Театр — искусство не для слепых. Актерское искусство не только слышимое, но и   в и д и м о е. Нужно найти смысл роли не только в слове, но и чисто театрально — з р и т е л ь н о. Пластикой.

Основатели учения об эмоциях Джеймс и Ланге выдвинули в конце прошлого столетия теорию, согласно которой мы не потому смеемся, что нам смешно, а нам потому смешно, что мы смеемся. Прямая зависимость чувств, эмоций от мимики и пантомимы! Они писали: «Сожмите кулаки, стисните зубы, наморщите лоб, вообще мимикой и пантомимой изобразите гнев — и вы сами начнете переживать это чувство».

О такой же зависимости писал и Шекспир, великий знаток сценического искусства:

Когда ж нагрянет ураган войны, Должны мы подражать повадкам тигра: Кровь разожгите, напрягите мышцы, Свой нрав прикройте бешенства личиной! Глазам придайте разъяренный блеск… Сцепите зубы и раздуйте ноздри; Дыханьем рот держите, словно лук, Дух напрягите, — рыцари, вперед!
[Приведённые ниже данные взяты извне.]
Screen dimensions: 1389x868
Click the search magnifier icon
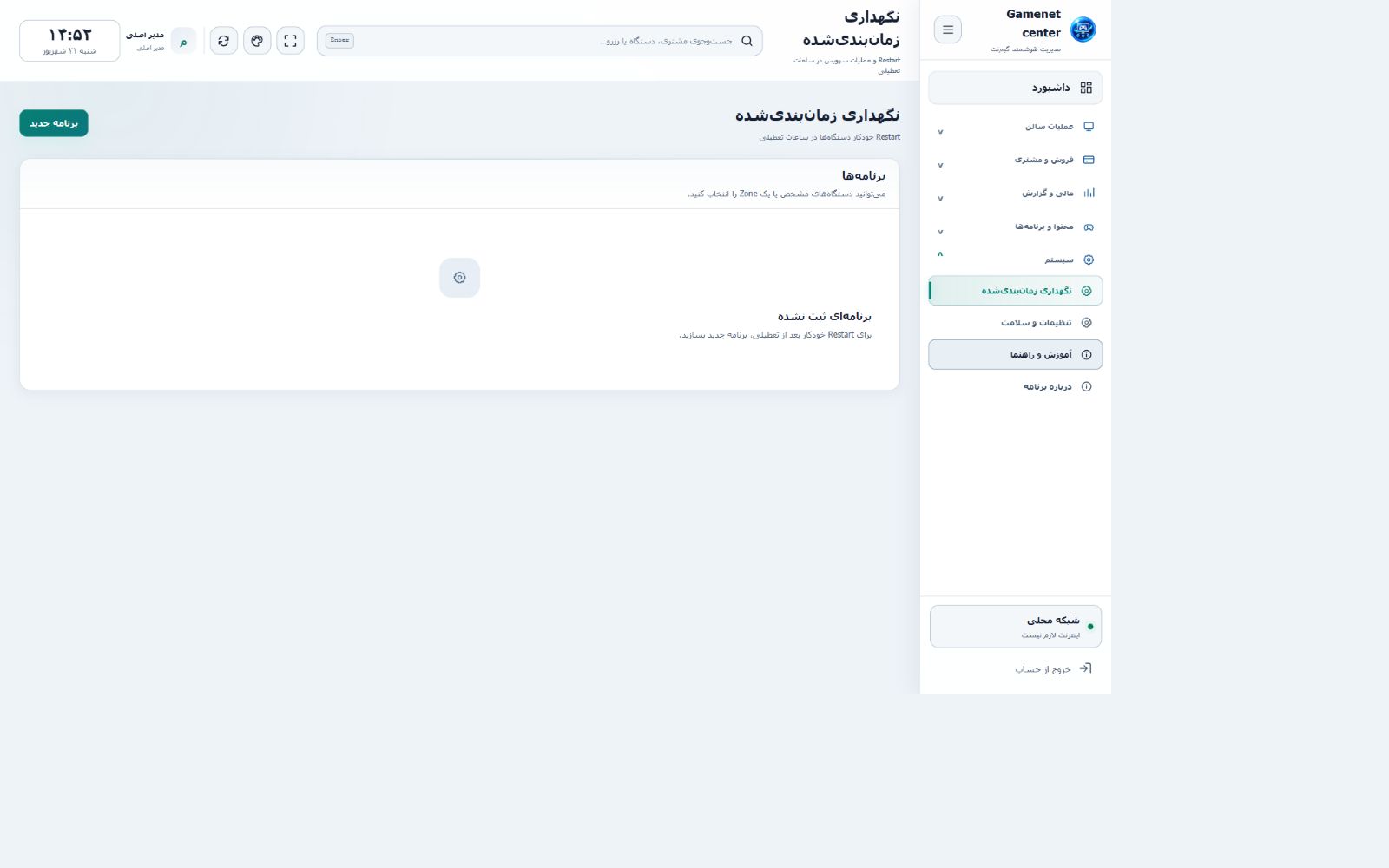click(747, 41)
Видимо, все-таки условно-рефлекторная связь, зависимость чувств от мимики существует. Но в конечном результате мимика — у актера, а вызываемое этой мимикой чувство — у зрителя. Чтобы спровоцировать на спектакле нужное чувство у зрителя, на репетициях ищется органически точный жест, который первоначально продиктован точным чувством. Эмоционально верный жест у актера вызывает точное чувство у зрителя.

Чтобы понять природу этой органики, надо вспомнить механизм возникновения условного рефлекса. Как человек ведет себя при первом ожоге? Сначала он чувствует боль, потом отдергивает руку. Когда вырабатывается рефлекс, отдергивание происходит еще до того, как возникает ощущение боли.